No bairro da Redinha, há duas igrejas que são dedicadas a Nossa Senhora dos Navegantes, que é a santa protetora da região.

Lá pelos idos de 1922, os pescadores resolveram construir uma igrejinha branquinha de frente pro mar, como manda a tradição. Mas em 1954, turistas chegaram achando que também podiam construir igrejas na praia e fizeram uma de pedras retiradas do mar, só que de costas pro mar!

Os pescadores ficaram putos e disseram que a tradição da igreja branquinha continua firme e forte. Cada um com sua igreja, né?

Festa de Nossa Senhor dos Navegantes

Na celebração de Nossa Senhora dos Navegantes, que acontece há mais de um século, são realizadas duas procissões com duas imagens diferentes. A primeira é a Procissão Marítima, que ocorre nas águas do rio Potengi, entre a desembocadura e a Base Naval, e utiliza a imagem da capelinha antiga. A segunda é feita por terra, utilizando a imagem da igreja preta, e é realizada pelos frequentadores da vila ao longo das ruas e becos.

A fé e a devoção a Nossa Senhora dos Navegantes teve início no século 15 com a navegação dos europeus, especialmente com os portugueses. As pessoas que viajavam pelo mar pediam proteção a Nossa Senhora para retornarem aos seus lares. Maria era vista como protetora das tempestades e demais perigos que o mar e os rios ofereciam.

A primeira estátua foi trazida de Portugal junto com os navegadores.
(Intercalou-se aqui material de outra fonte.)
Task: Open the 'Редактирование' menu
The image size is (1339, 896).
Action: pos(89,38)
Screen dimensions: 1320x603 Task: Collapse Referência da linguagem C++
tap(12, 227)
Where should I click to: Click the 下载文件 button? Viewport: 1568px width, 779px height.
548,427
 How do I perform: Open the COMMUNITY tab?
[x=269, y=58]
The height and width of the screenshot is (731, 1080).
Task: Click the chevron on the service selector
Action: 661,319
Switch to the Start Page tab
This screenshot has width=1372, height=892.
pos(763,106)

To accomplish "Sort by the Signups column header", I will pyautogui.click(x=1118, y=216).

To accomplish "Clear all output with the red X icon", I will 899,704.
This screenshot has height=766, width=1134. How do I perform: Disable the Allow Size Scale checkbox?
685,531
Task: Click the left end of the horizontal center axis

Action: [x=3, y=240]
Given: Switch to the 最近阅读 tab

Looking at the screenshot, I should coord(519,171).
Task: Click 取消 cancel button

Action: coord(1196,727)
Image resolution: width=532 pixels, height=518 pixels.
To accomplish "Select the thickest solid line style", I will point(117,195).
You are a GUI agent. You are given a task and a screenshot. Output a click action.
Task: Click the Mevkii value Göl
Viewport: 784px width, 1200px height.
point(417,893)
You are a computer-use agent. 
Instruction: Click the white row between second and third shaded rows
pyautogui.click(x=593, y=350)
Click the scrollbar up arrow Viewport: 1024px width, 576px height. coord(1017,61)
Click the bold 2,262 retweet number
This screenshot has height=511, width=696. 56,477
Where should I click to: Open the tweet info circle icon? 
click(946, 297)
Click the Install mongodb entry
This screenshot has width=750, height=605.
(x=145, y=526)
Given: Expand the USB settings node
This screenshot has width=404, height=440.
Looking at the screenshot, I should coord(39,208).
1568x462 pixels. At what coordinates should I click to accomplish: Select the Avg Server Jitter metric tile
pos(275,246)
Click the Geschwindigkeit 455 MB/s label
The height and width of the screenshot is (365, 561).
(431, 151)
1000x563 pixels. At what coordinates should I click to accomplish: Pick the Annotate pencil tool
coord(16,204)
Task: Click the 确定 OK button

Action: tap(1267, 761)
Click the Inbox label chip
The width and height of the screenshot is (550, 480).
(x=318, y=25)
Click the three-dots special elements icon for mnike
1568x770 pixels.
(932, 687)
Como é natural, logo chegou ao Brasil e a santa conquistou a devoção dos homens do mar e vários títulos foram conferidos à Padroeira Celestial: Senhora dos Mares, da Boa Viagem, dos Navegantes, esta última invocação era e é a mais usada pelos pescadores, homens modestos que diariamente enfrentavam o furor das ondas à procura do sustento próprio e de suas famílias.